I have mentioned many times that Deutsche Bank serves as a barometer of European financials so I offer this technical advice. Deutsche Bank OUGHT not to make a new low from that of the week of July 23, 2012, the price of the NYSE ADR was a low of $27.03. This will be an important key for me.
3. Every investor and trader has to ask this question: Will the ECB and FED allow deflation to establish itself with the huge amount of debt that continues to plague the balance sheets of most of the world’s economies? The answer is NO for the lessons of 1937 populate the minds of economic policy makers in the ECB and the FED. Bernanke preached that the FED would not make the mistakes of the great Depression and Mario Draghi and Janet Yellen are both of that philosophical bent. What can be done to avoid it? I DON’T KNOW BUT THE CENTRAL BANK CHIEFS ALL PROCLAIM TO HAVE MORE TOOLS. Markets always test the policies of the governing elites. Stay vigilant and we will be monitoring market action for hints of stress and possible responses. The stress tests were just the END OF THE BEGINNING.
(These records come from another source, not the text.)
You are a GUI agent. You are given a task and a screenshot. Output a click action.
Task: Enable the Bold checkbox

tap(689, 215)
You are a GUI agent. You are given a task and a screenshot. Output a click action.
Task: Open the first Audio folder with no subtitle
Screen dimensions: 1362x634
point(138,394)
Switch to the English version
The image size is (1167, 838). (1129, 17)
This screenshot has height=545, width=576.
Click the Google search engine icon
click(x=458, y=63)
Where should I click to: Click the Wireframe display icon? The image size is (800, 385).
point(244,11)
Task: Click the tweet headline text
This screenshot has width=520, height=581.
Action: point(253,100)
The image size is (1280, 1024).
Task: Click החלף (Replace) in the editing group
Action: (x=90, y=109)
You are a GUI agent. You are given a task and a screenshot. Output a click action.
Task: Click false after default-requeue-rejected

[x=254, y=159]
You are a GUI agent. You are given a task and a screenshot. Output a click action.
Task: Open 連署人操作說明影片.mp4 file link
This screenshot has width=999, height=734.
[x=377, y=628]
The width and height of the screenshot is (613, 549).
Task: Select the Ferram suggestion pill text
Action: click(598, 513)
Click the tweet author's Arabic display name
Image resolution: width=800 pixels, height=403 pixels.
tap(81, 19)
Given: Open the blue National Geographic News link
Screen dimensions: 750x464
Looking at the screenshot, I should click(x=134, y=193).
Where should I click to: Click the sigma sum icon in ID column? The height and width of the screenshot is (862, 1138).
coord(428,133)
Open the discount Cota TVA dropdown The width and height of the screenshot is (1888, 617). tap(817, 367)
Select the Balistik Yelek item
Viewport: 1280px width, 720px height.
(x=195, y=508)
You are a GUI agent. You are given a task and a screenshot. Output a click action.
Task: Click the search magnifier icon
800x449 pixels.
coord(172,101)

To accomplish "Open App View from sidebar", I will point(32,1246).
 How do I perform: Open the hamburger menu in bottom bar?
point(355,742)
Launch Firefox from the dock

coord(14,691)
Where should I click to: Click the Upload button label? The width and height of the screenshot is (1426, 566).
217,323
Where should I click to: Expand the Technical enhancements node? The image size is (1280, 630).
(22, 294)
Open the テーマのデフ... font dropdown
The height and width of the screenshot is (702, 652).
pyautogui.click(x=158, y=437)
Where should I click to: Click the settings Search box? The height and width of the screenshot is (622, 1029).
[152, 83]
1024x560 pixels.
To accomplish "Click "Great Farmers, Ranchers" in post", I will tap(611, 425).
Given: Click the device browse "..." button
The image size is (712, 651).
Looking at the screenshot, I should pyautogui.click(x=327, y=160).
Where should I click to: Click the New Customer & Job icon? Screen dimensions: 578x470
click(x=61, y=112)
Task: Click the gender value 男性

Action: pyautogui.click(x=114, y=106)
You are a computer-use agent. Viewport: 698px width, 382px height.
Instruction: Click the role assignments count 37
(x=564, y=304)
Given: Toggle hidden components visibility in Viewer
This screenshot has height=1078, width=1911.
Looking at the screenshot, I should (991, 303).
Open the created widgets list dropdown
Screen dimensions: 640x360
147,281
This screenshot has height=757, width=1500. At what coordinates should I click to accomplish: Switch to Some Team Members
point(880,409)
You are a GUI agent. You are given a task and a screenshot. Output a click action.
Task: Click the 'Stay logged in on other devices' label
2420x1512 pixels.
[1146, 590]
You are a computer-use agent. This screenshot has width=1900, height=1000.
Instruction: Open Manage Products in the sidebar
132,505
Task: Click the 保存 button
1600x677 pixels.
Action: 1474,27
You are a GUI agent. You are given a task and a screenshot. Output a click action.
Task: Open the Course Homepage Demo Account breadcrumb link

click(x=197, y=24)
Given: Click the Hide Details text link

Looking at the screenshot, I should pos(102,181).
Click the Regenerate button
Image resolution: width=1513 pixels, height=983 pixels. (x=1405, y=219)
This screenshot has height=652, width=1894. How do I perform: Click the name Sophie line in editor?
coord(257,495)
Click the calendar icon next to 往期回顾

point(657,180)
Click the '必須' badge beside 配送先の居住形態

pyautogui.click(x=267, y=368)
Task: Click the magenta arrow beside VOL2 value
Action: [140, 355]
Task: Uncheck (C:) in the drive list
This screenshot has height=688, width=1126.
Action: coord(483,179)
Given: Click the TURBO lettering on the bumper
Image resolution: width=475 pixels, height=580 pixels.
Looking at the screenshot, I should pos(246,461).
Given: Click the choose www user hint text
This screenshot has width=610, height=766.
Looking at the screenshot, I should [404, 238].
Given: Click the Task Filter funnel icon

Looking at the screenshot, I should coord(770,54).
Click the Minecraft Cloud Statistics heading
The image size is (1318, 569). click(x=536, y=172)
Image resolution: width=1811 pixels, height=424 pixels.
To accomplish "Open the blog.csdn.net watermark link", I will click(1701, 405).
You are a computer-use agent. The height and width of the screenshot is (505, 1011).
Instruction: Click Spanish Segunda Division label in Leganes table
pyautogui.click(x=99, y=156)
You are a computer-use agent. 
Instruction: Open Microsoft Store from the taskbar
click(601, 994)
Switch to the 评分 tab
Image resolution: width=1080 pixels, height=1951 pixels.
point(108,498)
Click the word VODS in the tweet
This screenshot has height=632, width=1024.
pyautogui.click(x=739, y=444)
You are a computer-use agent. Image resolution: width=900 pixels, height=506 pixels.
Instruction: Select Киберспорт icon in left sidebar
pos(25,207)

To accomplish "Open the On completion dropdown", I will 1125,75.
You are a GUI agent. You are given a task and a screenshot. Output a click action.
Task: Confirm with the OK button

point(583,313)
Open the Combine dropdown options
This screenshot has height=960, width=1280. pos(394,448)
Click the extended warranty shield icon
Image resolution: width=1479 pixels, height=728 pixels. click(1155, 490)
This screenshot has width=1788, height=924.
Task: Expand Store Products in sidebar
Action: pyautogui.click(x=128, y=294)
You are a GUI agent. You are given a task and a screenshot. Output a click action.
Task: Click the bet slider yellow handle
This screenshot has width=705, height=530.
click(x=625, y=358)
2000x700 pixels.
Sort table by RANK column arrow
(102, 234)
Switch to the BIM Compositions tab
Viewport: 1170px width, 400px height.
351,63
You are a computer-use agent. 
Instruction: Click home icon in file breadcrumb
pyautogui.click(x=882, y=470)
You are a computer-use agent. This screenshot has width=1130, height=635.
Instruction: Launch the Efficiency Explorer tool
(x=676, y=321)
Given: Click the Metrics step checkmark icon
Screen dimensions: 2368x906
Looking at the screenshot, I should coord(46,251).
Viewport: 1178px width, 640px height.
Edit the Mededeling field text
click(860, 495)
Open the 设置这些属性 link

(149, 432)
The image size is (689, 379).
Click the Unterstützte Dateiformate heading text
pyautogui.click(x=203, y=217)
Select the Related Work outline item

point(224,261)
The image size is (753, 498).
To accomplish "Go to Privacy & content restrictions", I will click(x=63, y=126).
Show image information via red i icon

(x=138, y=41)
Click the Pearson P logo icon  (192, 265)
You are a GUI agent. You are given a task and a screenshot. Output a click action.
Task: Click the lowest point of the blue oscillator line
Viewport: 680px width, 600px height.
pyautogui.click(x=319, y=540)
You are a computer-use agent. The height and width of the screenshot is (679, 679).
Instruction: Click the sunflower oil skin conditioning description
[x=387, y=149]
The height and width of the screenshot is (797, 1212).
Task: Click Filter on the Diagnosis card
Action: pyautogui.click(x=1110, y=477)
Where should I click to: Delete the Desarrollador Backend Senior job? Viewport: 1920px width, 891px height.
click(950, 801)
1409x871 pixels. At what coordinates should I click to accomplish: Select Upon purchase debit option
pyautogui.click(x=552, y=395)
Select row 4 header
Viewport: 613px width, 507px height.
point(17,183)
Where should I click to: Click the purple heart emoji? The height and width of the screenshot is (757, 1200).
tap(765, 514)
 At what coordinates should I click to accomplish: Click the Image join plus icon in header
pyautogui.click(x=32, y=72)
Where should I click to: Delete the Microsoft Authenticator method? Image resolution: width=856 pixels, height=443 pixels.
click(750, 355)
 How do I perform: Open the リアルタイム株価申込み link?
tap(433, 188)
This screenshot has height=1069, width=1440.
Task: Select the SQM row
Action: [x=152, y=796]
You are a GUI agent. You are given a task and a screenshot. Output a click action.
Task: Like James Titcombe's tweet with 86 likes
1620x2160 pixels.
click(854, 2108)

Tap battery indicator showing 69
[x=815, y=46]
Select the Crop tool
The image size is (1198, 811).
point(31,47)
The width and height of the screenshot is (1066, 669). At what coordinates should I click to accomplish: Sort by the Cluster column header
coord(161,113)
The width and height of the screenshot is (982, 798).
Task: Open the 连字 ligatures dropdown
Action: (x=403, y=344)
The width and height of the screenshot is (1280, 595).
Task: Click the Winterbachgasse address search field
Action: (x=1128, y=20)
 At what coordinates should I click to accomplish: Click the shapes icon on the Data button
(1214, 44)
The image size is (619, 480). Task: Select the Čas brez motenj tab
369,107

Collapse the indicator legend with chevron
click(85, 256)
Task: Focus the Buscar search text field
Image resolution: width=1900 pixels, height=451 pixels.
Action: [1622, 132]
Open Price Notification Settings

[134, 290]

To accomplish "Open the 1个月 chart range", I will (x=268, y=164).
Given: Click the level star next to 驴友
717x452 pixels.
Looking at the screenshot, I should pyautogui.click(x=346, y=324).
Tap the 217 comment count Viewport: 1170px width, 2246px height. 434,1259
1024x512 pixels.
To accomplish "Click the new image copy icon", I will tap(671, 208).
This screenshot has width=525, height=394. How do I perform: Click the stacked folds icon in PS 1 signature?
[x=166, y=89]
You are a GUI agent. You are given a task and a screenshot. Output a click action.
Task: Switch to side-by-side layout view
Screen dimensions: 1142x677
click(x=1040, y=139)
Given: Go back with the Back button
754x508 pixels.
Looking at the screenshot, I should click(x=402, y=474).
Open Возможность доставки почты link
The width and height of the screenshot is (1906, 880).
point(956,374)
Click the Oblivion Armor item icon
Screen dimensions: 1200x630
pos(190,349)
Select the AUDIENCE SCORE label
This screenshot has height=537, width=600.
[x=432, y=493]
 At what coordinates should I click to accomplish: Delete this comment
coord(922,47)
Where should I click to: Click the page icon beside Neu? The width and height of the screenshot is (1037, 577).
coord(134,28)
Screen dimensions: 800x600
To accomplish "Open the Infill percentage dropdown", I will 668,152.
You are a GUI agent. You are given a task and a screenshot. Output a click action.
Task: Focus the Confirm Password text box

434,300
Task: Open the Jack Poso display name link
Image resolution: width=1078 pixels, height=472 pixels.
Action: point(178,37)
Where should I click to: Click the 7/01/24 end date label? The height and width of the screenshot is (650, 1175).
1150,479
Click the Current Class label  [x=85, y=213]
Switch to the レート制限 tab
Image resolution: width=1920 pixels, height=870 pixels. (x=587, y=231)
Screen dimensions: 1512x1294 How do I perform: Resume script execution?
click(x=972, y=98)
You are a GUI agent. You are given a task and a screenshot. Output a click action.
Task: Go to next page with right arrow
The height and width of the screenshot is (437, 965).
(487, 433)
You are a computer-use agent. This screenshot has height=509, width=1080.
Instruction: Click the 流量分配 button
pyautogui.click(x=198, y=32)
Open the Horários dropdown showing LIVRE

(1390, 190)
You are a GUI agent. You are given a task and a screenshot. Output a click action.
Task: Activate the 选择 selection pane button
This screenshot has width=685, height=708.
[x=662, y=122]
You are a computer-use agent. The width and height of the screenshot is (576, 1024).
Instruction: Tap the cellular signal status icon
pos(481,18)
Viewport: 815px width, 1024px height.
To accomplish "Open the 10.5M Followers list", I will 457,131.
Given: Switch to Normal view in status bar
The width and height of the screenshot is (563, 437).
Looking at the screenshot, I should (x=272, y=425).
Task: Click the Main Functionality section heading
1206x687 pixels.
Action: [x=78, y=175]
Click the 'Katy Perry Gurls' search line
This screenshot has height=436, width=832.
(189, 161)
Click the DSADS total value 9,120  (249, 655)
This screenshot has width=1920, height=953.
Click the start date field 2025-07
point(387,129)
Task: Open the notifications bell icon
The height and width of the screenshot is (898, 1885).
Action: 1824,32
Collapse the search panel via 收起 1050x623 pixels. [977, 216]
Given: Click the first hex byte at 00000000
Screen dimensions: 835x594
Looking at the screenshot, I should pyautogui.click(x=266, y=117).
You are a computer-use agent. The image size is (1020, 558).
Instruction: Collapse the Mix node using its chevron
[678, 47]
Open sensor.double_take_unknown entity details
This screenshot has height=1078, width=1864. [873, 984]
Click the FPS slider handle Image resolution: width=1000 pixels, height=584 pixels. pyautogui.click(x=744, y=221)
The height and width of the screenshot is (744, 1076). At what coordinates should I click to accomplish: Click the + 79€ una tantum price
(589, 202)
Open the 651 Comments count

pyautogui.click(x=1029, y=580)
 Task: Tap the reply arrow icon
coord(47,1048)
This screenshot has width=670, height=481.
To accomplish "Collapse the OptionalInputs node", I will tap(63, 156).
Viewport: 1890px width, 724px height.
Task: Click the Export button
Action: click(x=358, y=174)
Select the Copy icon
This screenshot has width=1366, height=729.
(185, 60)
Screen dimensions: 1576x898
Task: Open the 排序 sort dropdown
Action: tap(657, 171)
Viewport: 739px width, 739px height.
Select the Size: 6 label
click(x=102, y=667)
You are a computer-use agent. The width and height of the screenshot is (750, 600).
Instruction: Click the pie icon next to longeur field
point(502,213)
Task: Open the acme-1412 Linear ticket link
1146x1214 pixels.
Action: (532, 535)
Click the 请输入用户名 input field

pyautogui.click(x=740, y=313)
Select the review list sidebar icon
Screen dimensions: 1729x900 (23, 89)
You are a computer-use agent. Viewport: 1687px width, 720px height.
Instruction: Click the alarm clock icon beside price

***My take on the FOMC meeting: The statement will be released on Wednesday at 1:00 p.m. CST with no press conference. In my opinion, the FED will allow QE3 to end but will keep its forward guidance language in the statement. The Bank of Canada recently rid itself of the use of forward guidance but the Fed will not want to scare the markets with too much change at one time. Besides, next week brings the unemployment data so the FED has the luxury of waiting to see the jobs report and thus can be more aggressive at the December meeting. It will be important to see if the FOMC statement mentions the STRONG DOLLAR and/or weak European markets. Draghi can certainly use some help in keeping pressure on the Germans. The issue of the DOLLAR is important because the U.S. currency is officially the purview of the U.S. Treasury and not the FED. The FED has to be careful of abusing its power in an effort to serve its mandates.